Entries supplied:
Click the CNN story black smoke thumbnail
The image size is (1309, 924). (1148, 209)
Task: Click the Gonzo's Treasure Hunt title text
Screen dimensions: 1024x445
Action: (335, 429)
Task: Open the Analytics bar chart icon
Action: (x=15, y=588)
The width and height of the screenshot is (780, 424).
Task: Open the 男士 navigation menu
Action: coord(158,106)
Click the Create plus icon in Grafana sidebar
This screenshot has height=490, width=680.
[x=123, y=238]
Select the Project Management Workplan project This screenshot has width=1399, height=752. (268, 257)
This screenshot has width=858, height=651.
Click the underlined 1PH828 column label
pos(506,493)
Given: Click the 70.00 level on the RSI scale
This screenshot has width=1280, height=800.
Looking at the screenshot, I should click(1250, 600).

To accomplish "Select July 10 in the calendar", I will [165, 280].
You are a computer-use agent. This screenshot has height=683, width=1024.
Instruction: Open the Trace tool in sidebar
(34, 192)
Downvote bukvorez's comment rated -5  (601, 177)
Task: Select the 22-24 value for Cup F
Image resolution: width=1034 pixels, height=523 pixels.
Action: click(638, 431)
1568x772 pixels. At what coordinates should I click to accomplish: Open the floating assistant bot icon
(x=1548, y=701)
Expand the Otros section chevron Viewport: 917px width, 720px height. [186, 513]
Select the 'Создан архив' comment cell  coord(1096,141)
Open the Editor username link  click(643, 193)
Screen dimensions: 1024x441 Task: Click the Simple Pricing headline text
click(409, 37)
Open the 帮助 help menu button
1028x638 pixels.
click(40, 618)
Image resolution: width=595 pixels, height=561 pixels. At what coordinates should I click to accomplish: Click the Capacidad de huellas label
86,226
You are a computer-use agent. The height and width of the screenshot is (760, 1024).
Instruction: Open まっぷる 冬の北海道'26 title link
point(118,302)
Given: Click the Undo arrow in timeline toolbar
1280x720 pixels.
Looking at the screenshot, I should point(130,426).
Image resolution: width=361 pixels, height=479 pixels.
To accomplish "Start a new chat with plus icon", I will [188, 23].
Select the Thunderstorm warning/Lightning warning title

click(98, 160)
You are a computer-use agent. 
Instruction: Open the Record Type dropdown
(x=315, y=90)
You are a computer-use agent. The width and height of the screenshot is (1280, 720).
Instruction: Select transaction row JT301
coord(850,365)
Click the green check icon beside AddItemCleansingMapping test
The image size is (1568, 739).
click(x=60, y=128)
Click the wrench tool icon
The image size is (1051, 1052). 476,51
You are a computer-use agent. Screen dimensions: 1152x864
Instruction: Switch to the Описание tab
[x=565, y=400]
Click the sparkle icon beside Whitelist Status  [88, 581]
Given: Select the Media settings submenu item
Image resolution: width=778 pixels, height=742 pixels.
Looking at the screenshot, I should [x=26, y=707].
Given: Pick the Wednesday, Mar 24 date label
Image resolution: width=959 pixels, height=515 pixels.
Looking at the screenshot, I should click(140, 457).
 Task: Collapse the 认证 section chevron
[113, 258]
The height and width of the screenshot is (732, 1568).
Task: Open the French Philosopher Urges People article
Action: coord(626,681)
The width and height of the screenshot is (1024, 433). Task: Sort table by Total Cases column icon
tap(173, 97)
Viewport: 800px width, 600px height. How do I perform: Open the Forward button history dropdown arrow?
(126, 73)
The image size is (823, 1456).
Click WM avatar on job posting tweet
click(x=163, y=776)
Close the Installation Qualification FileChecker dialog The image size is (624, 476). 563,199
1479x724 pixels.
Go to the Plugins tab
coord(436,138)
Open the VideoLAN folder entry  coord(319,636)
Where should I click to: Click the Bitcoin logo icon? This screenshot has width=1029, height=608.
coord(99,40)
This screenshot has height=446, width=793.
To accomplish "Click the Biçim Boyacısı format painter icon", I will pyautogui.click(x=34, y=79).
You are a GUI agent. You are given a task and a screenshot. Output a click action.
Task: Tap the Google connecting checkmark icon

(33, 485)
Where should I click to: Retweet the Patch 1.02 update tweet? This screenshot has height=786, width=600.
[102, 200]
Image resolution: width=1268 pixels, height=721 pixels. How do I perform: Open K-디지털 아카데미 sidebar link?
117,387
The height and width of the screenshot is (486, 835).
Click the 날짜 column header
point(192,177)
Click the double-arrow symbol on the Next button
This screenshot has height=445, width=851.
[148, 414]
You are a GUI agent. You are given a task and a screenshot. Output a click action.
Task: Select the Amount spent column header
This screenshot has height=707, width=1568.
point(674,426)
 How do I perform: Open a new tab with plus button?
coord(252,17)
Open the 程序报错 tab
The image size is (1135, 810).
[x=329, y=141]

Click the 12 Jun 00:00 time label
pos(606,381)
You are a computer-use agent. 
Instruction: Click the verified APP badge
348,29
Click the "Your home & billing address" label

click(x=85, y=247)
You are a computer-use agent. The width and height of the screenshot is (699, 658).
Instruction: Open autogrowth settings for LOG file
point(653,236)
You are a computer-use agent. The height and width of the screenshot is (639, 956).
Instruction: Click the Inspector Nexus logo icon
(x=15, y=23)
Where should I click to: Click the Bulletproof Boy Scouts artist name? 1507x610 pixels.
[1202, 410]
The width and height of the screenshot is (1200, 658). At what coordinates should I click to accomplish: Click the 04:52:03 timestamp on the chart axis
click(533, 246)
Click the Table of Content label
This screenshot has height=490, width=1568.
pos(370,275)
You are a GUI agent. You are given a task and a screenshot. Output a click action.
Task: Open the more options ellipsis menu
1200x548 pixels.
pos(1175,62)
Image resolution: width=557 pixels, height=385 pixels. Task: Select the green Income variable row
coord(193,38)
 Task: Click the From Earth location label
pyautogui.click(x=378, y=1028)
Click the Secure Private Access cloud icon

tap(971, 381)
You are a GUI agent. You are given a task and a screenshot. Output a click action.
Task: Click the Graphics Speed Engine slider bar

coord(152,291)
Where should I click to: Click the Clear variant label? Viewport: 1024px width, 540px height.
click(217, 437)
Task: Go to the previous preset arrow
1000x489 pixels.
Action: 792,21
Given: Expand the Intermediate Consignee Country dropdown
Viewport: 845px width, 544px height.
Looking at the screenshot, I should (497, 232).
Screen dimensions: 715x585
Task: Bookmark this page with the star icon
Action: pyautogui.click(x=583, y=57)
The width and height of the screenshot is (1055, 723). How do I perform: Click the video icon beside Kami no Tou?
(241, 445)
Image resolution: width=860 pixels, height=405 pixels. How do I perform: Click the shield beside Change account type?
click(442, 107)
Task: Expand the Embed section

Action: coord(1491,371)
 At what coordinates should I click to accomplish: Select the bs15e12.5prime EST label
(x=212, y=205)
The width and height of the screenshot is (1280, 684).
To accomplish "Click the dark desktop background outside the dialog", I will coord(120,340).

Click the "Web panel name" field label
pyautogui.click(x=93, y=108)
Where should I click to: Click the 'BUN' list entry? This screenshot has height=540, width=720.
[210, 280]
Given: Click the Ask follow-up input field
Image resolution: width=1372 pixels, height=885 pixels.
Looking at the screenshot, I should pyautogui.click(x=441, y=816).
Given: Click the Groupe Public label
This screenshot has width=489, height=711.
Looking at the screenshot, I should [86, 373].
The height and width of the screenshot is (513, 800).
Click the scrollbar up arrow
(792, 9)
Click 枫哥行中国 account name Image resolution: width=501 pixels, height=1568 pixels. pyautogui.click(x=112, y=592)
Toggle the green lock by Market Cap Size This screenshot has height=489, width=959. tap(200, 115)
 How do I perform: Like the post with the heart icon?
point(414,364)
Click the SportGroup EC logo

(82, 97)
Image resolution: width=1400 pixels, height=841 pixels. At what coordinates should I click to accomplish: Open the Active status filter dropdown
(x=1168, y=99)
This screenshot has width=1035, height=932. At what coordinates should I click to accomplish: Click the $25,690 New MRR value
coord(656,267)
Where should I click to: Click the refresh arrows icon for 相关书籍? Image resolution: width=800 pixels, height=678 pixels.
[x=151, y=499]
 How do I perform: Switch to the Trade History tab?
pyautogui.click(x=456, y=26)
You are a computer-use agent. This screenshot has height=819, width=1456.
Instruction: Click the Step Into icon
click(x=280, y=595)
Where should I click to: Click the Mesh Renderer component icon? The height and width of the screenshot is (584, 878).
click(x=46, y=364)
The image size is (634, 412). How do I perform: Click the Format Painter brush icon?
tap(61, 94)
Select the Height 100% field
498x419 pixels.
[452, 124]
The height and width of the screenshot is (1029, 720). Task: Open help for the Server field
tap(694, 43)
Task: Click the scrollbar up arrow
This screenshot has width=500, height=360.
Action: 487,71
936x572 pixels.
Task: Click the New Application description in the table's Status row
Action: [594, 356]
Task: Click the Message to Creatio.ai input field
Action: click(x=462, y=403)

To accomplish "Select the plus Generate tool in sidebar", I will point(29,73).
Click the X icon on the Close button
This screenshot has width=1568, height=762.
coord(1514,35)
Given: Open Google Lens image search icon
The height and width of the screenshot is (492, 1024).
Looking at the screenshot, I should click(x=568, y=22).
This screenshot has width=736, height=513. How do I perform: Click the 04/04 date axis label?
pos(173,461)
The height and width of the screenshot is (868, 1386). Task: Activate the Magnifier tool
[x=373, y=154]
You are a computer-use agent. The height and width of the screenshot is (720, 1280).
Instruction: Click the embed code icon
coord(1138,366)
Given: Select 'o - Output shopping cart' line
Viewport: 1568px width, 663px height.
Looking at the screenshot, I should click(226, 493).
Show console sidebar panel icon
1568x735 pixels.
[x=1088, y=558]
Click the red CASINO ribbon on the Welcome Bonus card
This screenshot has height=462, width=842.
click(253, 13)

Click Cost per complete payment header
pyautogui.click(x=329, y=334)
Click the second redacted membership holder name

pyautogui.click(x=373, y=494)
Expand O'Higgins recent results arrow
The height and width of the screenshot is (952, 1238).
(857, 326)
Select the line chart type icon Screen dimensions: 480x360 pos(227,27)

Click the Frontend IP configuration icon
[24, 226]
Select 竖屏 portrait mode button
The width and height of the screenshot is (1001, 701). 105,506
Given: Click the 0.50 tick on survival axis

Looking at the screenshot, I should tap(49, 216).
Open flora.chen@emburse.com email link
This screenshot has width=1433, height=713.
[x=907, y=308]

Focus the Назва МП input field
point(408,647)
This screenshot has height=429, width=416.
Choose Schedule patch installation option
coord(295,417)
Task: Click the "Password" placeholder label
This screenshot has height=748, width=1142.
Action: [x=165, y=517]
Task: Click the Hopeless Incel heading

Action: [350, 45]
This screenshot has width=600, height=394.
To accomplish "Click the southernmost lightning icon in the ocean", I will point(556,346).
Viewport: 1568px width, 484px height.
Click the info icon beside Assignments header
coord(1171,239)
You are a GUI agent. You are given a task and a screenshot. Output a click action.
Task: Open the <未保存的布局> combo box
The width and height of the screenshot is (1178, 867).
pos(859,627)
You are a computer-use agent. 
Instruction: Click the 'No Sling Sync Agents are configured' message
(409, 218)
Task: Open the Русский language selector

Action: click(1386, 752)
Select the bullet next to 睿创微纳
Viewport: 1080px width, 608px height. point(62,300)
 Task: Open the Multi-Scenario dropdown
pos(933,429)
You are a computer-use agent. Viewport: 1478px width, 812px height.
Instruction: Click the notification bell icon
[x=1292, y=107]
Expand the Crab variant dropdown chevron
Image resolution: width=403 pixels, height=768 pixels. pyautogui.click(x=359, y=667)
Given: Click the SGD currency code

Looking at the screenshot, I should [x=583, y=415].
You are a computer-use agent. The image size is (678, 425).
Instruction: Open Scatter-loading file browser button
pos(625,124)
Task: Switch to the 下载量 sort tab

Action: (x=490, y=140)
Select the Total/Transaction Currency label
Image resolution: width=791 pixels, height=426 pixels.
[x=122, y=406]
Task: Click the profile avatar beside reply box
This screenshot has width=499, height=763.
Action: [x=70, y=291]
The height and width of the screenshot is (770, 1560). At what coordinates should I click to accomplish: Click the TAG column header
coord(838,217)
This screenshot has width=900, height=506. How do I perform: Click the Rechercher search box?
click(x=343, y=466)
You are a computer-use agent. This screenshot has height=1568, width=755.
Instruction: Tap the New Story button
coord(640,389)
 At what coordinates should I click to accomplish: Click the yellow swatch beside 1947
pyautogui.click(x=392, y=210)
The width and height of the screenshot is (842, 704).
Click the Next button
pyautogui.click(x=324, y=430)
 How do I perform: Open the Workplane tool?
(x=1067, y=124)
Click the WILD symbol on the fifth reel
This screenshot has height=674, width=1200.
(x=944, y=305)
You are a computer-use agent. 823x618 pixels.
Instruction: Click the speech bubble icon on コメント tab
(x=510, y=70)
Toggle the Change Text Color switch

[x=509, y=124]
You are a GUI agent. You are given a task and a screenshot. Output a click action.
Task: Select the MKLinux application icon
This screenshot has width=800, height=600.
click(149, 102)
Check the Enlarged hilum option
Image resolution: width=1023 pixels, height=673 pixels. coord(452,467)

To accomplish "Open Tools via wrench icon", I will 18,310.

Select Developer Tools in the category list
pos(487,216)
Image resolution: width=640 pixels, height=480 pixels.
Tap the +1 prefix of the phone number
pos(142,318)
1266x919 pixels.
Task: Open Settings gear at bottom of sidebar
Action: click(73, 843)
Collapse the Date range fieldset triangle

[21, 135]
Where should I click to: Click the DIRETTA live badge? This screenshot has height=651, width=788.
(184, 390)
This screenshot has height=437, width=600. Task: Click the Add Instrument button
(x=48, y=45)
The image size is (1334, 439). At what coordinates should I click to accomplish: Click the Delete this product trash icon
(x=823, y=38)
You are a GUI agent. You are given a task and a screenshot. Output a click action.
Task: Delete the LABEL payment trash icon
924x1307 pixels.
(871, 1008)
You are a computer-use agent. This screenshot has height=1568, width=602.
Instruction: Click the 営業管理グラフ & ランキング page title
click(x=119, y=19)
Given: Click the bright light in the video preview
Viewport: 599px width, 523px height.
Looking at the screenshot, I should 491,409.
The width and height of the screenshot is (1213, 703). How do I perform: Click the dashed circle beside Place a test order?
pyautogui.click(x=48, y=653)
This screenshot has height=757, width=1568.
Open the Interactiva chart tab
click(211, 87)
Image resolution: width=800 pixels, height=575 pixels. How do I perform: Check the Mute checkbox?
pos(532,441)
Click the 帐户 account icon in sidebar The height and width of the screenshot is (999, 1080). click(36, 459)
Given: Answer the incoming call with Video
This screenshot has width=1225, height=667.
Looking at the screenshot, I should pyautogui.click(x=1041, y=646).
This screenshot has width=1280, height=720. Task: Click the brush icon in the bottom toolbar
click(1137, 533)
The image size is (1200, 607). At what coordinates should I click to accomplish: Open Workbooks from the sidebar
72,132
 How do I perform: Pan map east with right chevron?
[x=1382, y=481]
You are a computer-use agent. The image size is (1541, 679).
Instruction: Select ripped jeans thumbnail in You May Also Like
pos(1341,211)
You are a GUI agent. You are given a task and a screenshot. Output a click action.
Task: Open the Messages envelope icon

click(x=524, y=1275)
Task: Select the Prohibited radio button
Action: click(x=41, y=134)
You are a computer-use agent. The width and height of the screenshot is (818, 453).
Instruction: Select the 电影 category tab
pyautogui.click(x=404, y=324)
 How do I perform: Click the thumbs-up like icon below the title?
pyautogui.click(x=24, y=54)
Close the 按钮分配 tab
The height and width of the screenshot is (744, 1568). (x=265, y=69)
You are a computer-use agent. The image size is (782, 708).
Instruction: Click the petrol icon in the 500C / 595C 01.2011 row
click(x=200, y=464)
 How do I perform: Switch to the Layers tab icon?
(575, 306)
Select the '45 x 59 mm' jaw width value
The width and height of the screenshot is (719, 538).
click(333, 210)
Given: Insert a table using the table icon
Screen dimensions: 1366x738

Assignment: Which lines above contain the word "comment"? Show each of them.

The answer:
Downvote bukvorez's comment rated -5  (601, 177)
Select the 'Создан архив' comment cell  coord(1096,141)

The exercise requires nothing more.